### Task to complete
Below are the records; output them exactly from the first line through the line with "Given: Click the Abmelden logout icon", stopping there.

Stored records
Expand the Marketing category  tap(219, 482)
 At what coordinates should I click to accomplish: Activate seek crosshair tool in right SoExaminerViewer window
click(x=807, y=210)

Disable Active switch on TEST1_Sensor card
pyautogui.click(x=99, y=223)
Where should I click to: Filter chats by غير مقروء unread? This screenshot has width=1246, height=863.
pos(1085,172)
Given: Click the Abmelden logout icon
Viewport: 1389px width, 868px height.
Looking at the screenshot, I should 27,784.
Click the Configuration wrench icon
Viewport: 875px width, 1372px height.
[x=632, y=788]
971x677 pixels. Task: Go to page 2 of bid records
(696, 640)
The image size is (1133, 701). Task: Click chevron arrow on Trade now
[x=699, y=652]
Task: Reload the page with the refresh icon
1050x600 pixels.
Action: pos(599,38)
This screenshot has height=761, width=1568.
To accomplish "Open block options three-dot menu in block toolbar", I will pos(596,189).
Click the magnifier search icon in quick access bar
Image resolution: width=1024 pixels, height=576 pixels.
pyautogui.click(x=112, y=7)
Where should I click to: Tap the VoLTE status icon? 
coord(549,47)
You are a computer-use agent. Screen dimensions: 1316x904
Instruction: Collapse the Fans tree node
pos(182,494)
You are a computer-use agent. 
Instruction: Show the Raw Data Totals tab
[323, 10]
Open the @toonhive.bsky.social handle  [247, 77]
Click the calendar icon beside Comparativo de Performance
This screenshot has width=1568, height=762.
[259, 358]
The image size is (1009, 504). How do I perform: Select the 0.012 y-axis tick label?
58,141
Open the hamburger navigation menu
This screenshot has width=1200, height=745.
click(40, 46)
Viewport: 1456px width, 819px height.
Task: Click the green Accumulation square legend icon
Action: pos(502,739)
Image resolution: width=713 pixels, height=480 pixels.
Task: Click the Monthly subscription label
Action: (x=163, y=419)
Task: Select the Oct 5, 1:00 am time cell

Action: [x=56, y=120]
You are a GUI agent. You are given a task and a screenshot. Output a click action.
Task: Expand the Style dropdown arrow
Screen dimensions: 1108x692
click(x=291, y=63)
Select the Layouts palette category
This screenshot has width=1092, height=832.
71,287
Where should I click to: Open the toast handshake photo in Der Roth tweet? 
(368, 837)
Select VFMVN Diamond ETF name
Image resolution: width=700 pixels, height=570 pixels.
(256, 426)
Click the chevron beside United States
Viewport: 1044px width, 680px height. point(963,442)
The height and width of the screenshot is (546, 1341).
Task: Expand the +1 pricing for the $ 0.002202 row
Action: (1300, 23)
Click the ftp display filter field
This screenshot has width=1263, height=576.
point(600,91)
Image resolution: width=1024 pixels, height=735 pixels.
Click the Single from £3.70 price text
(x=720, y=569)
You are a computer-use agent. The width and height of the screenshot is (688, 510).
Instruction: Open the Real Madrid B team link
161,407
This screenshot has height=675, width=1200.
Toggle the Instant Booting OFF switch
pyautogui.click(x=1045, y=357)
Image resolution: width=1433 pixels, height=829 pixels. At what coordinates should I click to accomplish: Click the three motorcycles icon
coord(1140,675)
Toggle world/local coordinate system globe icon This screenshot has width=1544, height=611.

### Finished exercise
Expand the Marketing category  tap(219, 482)
 At what coordinates should I click to accomplish: Activate seek crosshair tool in right SoExaminerViewer window
click(x=807, y=210)

Disable Active switch on TEST1_Sensor card
pyautogui.click(x=99, y=223)
Where should I click to: Filter chats by غير مقروء unread? This screenshot has width=1246, height=863.
pos(1085,172)
Given: Click the Abmelden logout icon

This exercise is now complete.